Based on specific Driving Questions for each Unit, after completing all 5 Units student will be able to:

  • Develop a sense of place (e.g., spatial, visual, & emotional) for the Kangerlussuaq glacier basin system.
  • Recognize the characteristics of the glacier surface and the processes that shape it in different seasons.
  • Map the movement of water through and underneath the glacier system.
  • Evaluate seasonal change in a glacier basin system and be able to predict glacier behavior (speed, englacial/subglacial evolution) throughout a year.
  • Determine how seasonal changes in temperature influence the overall hydrology of a glacier basin system.
  • Articulate the changes that occur over decadal timescales in a glacier basin system.

Units

  • Unit 1: Overview of the Glacier Basin System: Students are introduced to the geography of the Arctic and Greenland, and use interactive exercises to identify the fjord-to-glacier landscape features they might encounter in a polar glacier basin system.
  • Unit 2: Glacier Mass Balance, Albedo, and Surface Melt: Using imagery, interactive online data, and GIS activities, students learn about the changing seasonal character of the ice sheet surface, and what these changes mean for the creation of surface melt, the albedo (reflectivity) of the ice surface, and implications for gaining or losing ice mass.
  • Unit 3 : A Look Inside and Underneath the Glacier: This unit explores the important role of ice melt in the glacier basin system. Beginning at the ice sheet surface and then traveling through and underneath the ice, students learn about seasonal meltwater patterns and their connections to ice sheet motion and terrestrial river discharge.
  • Unit 4: Transition from Glacier Margin to Land: The presence of a glacier in a basin system has substantial influence on terrestrial hydrology, including river discharge. This unit explores the differences between glaciated and unglaciated basins.
  • Unit 5: System Response to Climate Change: In this unit, students transition to considering how a glacier basin system changes over multiple decades.

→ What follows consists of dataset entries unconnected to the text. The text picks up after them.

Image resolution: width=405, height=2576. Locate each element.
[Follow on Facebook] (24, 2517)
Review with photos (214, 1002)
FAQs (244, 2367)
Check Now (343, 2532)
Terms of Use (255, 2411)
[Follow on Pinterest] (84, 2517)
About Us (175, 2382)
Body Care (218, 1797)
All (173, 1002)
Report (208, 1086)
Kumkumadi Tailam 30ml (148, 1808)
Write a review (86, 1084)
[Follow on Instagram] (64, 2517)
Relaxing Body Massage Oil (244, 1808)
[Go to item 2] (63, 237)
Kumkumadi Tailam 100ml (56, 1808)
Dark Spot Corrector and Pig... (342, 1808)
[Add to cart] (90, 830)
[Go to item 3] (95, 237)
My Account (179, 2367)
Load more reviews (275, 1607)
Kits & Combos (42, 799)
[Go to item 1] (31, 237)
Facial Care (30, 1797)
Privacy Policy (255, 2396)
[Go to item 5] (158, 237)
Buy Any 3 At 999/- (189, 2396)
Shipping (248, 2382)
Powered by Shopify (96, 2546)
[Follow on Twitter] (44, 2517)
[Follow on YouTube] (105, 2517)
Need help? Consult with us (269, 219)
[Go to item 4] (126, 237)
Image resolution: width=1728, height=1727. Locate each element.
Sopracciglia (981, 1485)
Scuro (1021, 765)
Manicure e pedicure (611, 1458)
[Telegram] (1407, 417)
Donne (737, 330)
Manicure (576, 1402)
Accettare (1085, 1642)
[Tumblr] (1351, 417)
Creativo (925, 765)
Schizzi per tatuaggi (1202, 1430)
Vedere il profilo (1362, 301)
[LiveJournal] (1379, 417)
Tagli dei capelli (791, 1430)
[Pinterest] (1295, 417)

Bringing together weather, albedo, melt, and ice sheet surface elevation data, students assess how and why this Greenland glacier basin system has changed under contemporary climate change.

Assessment

  • Unit 1: Map annotations and written reflections allow students to demonstrate their understanding of the geography of the glacier system and the physical and human characteristics of the landscape.
  • Unit 2: Annotations of satellite imagery and block diagrams ask students to depict seasonal variation both on and beneath the surface.
  • Unit 3: Students use feedback loops to identify connections among surface and subsurface processes of the glacier and how seasons can affect those feedbacks.
  • Unit 4: Students interpret hydrographs from different geographic settings (glaciated vs. un-glaciated) and describe what factors influence the pattern of annual discharge for the different data sets.
  • Unit 5: Students return to map annotations and written reflections to demonstrate their understanding of the time scale on which the glacier basin system changes and how those changes impact the physical landscape and built environment.